Work did not care that Asher had narrowly avoided becoming a case study.
The automatic doors slid open like nothing in the world had changed, and the store greeted him with the familiar smell of disinfectant, cardboard, and mild despair.
Normal.
Painfully normal.
Asher clocked in, tied his apron, and reminded himself—again—that he was just an F-rank civilian with sore muscles and bad timing.
Maya noticed immediately.
Not dramatically. Not with alarm.
Just a glance that lasted half a second longer than usual.
"You walk different," she said.
Asher froze mid-step. "I—what?"
She gestured vaguely with her coffee. "Less like you're apologizing to the floor."
He resumed walking. Carefully. "I've been stretching."
"Since when?"
"…This morning."
She hummed, unconvinced, then let it go—for now.
Which somehow felt worse.
The shift started slow. Stocking shelves. Answering questions. Explaining, for the third time, that no, the store did not control pricing "from the back."
Asher settled into the rhythm.
And that's when he felt it.
Not the dungeon.
Not the system pushing.
Something… observational.
A pressure that wasn't inside his head, but around him—like being looked at through a layer of glass.
He glanced up.
Nothing obvious.
Customers moved. Shelves stood. The world behaved.
He exhaled.
Then the system spoke. Quietly. Privately.
[Notice]
Public assessment vector detected.
Asher kept stacking boxes. "Define vector."
[Clarification]
Informal evaluation. Non-institutional.
That narrowed it down to exactly nothing helpful.
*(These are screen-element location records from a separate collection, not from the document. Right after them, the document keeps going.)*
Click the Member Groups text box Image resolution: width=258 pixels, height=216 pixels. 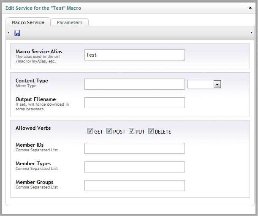pos(135,186)
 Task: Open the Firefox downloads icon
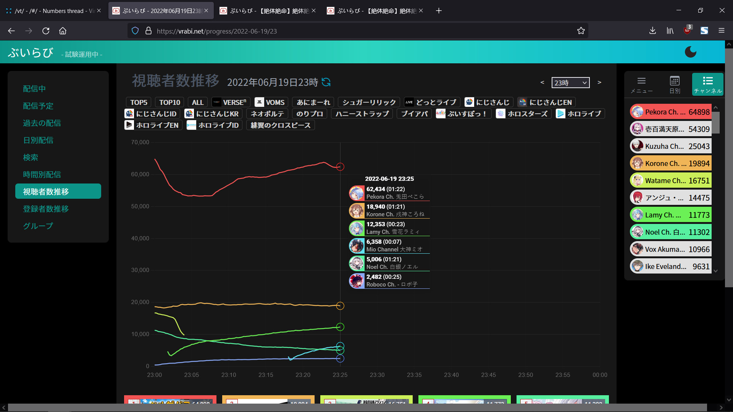[x=652, y=31]
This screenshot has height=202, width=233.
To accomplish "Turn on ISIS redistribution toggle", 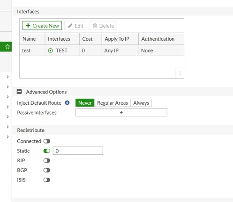I will coord(47,180).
Maya leaned against the counter nearby, pretending to scroll through her phone while very obviously watching him in the reflection of the freezer door.
"Asher."
"Yes?"
"Hypothetical."
He didn't like hypotheticals anymore. "Go on."
"If someone was… stronger than they should be," she said carefully, "how long do you think it'd take before people noticed?"
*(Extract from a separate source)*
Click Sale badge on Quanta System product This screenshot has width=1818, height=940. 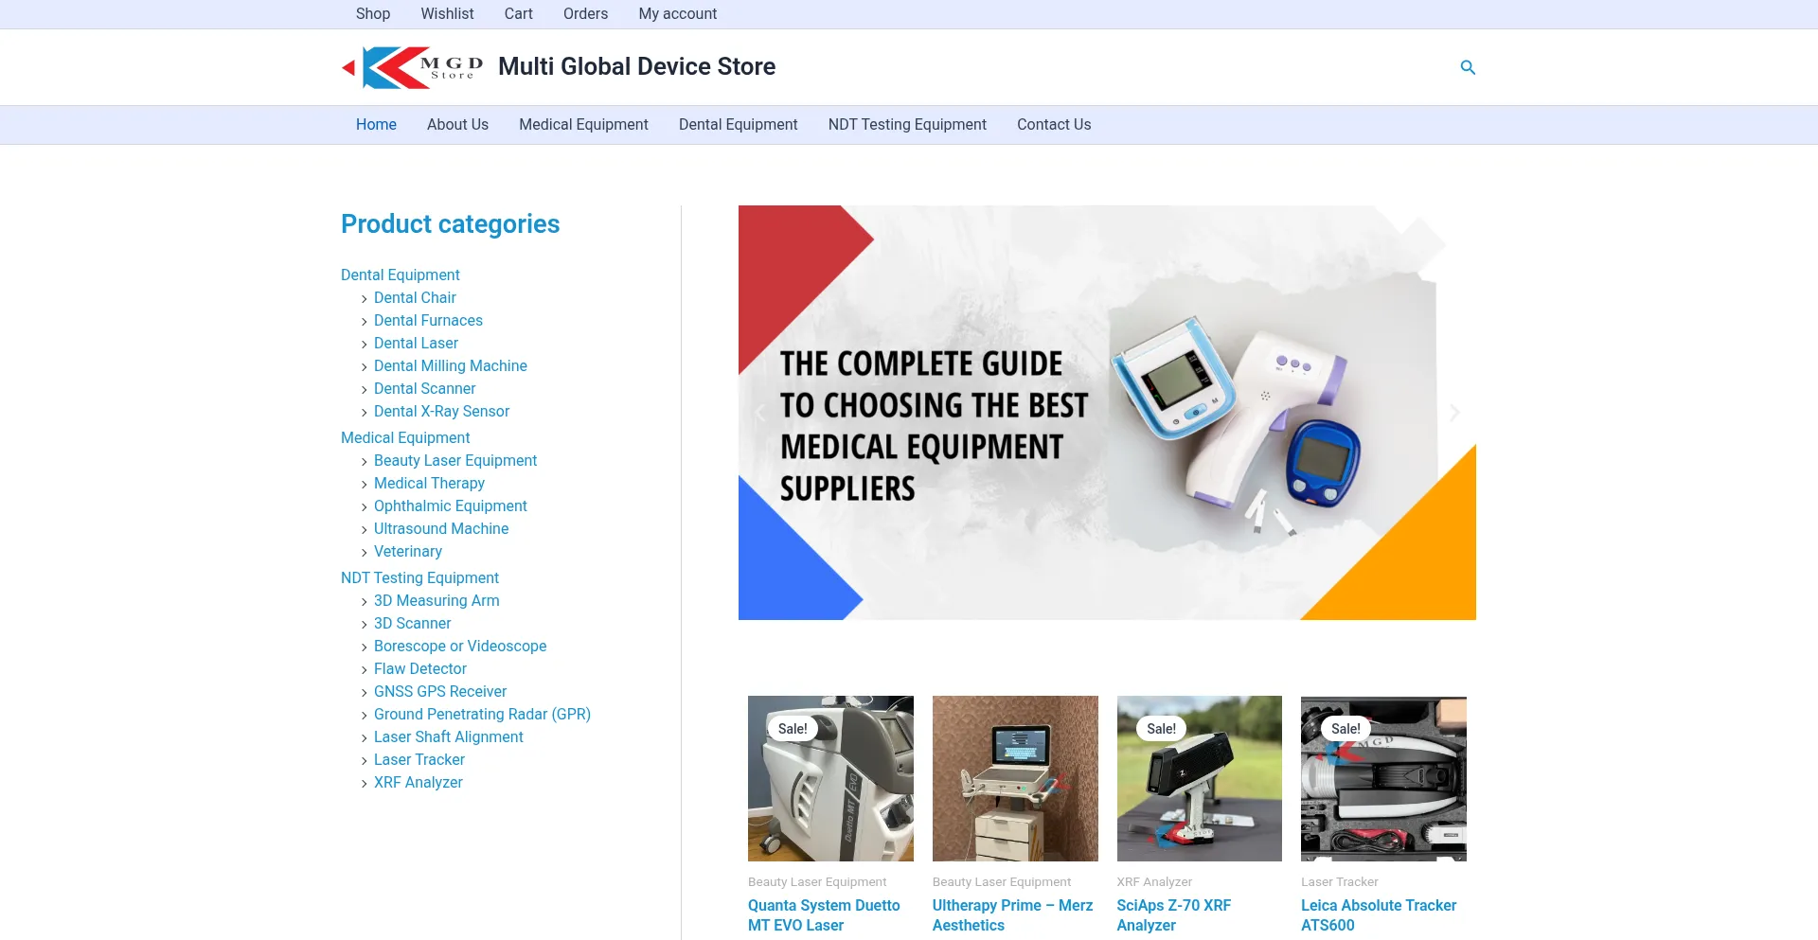point(793,729)
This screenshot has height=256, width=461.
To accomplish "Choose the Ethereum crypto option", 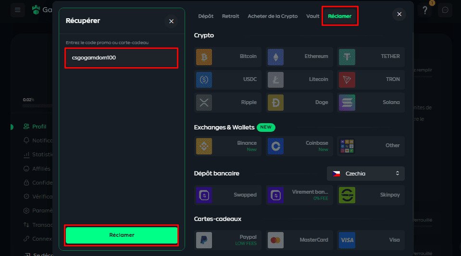I will [275, 57].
His hands paused on a crate.
"Depends," he said. "On how bad they are at hiding it."
She smiled thinly. "Good answer."
That observational pressure ticked upward.
Asher finished stacking and straightened, making sure his movements stayed within the range of "tired retail employee" instead of "quietly reinforced human."
He could do this.
He just had to be boring.
The rest of the shift passed without incident—no collapsing shelves, no spontaneous feats of strength, no system alerts screaming about optimization opportunities.
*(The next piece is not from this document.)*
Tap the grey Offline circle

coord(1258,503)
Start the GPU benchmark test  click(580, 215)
By the time his break rolled around, Asher sagged into a chair and let out a slow breath.
That's when his phone buzzed.
Unknown number.
Again.
He stared at it.
It buzzed a second time.
Then stopped.
A system prompt flickered into view.
[Notice]
Repeated contact attempt detected.
Classification: Civilian intermediary.
Asher frowned. "Intermediary for who?"
No answer.
Great.
He didn't call back. He didn't block it either.
He just… waited.
Because apparently waiting was a theme now.
When his shift ended, Maya walked out with him, hands in her jacket pockets.
"You're doing that thing again," she said.
"What thing?"
"The thinking one. Where you go quiet and your eyebrows argue with each other."
Asher snorted. "I don't have arguing eyebrows."
She gave him a look. "They're very expressive."
They reached the corner where their routes split.
Maya stopped.
"Asher," she said, voice lighter than her eyes. "If someone comes asking questions—real ones—you tell me. Not after. Not when it's convenient."
He hesitated.
Then nodded. "Okay."
She studied him for a moment longer, then nodded back.
"Good. Go home. Don't do anything heroic."
He smiled faintly. "No promises."
She rolled her eyes and turned away.
Asher headed back to his apartment, the city shifting into evening around him.
The dungeon tugged gently at the edge of his awareness.
Not demanding.
Patient.
He ignored it.
Instead, he pulled out his phone and finally listened to the voicemail from the unknown number.
A different voice this time. Younger. Polished.
"Mr. Black. My name is Elias. I represent an independent consultancy that specializes in awakened talent placement. We're aware of your recent… involvement. No pressure. Just an invitation to talk. Call back if interested."
Asher stopped walking.
Talent placement.
That wasn't a guild.
That was… scouting.
The system chimed softly.
[Notice]
External opportunity detected.
Risk assessment: Moderate.
Asher laughed under his breath.
"Of course it is."
He slipped the phone back into his pocket and resumed walking.
He didn't call back.
Not yet.
Tonight, he needed to think.
About cores.
About public growth.
About eyes that watched and systems that negotiated.
And about the fact that, somehow, being unnoticed was becoming harder than surviving a dungeon.
When he reached his apartment, the dungeon pull brushed against him again.
Stronger this time.
Asher paused at the door.
"…Later," he said quietly.
The pull receded.
Inside, the room was quiet.
Safe.
For now.
Asher leaned against the door and closed his eyes.
He was still an F-rank.
Still officially nothing special.
But the world had started paying attention anyway.
And that, he realized, was going to be its own kind of trial.